Sometimes it is challenging to be a Nigerian. I get to travel outside the Country once in a while. And often, the image of my Country puts me in some uncomfortable positions and I find my self struggling to defend the integrity of the Nation.

When the military were in power, I got embarrassed severally in foreign fora as people made uncharitable remarks about my Country. They accused the entire Nation of being corrupt and wanted me to explain why corruption was rife in the country. I made strenuous effort to explain that there were many more Nigerians that were not corrupt than those that were corrupt. At other times, Nigeria was painted in the International media as a country of Drug pushers and I was hard pressed to explain that it was only very few Nigerians that were in the illicit drug business and that most Nigerians did not know what cocaine or heroin looked like, not to talk of taking them or trafficking in them. Those were the days,when each time a flight arrived from Lagos, the airport arrival was filled with sniffer dogs .I faced the greatest challenge when Abacha was in power, especially after the execution of Ken Saro Wiwa. Every where I went and identified myself as a Nigerian, I was immediately attacked as if I was privy to the execution. Matters got worse when the Commonwealth of Nations placed embargo on Nigeria and the green passport became a burden.

Things only improved when the Nigerian teams won football cups at international competitions, then the pressure was let off and People had positive things to say about my country. When Obasanjo came to power and travelled around the whole World to show a new Nigerian face, followed by his effort to confront Corruption especially through the instrumentality of the EFCC, the attack and the stereotyping declined significantly. Even our ranking on the Global Corruption Perception Index improved somewhat and I found that we were better treated at International airports.

Since then I have had mixed experiences but did not have cause to complain much except for the unfairly longer times it took immigration officers to clear Nigerians visiting countries like South Africa, the UK and the USA. When I enquired, I discovered that it had to do with another of our stereotypes, that of overstaying our welcome in these countries. Not only did many Nigerians overstay, many remained back permanently as illegal aliens.So despite the effort to limit Nigerians, by denying many entry visas including tortuous and punitive procurement procedures, those who pass through the needle's eye are now made to swear oaths that they would not overstay or disappear into thin air once admitted.

But when I arrived Houston Texas in the United States early this week, the immigration officer engaged me on a long discussion concerning Boko Haram and the kidnapped girls.
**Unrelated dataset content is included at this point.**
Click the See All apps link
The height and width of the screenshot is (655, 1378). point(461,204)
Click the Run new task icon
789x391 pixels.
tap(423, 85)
It was like ' I hope you are not coming here to kidnap our girls'. When I kind of convinced him that I could not be in that kind of business, he then asked why we have been unable to get the girls released. I tried my best to convince him that our Security forces were doing their best. The way he looked at me showed that he was not convinced. It was like saying 'you guys ought to stay home and get the girls released instead of coming here for what ever reason'.He eventually stamped my passport and let me enter. I thought the ordeal was over.

Then I arrived at the Reliant Stadium where the Oil Technology conference(OTC) was going on and found that many people were angry at Nigeria. 'How come they will kidnap 234 girls for over 3 weeks and you guys ain't doing anything' seemed to be the question on many People's lips. I labored to offer explanation but the next day I was assaulted with the news that not only had Shekau or who ever he was on the video had boasted that 'Allah had asked him to sell the girls' but that another set of 8 girls had been kidnapped. I lost my voice.

Later that evening I ran into a group of Nigerians in Houston and the discussion centered on three paradoxical developments. First, was the REBASED Nigeria's GDP which now made Nigeria the biggest Economy in Africa and the 26th in the World and yet Nigeria according to the World bank is one of the poorest countries in the World. How can the country with the largest economy still harbour the largest number of the poorest People in Africa. I tried to explain that it was a game of numbers but my audience insisted that it is a game of a small proportion of Nigerians grabbing all the wealth of Nigeria and leaving the vast majority with little or nothing.

Second was that Nigeria represented by NNPC had the largest contingent to the OTC as they have done for several years but Nigeria really had nothing to show or exhibit at the Conference. Visit to the other country exhibition stands showed certain new Technology or process on display. In the Brazilian Pavilion for example I saw a Solar powered turbine . What was on display in the Nigerian pavilion was just Nigerians milling around and backslapping.

Third was that despite the security situation in the Country, foreign direct investment( FDI) was still flowing into the Country at a surprisingly high rate and indeed despite the security scare accentuated by the recent twin bombings in Nyanya, Abuja, the World Economic Forum Africa(WEFA) was holding in Abuja with a size able foreign participation. My country, a true paradox where the best has failed to happen,and the worst does not seem to happen either.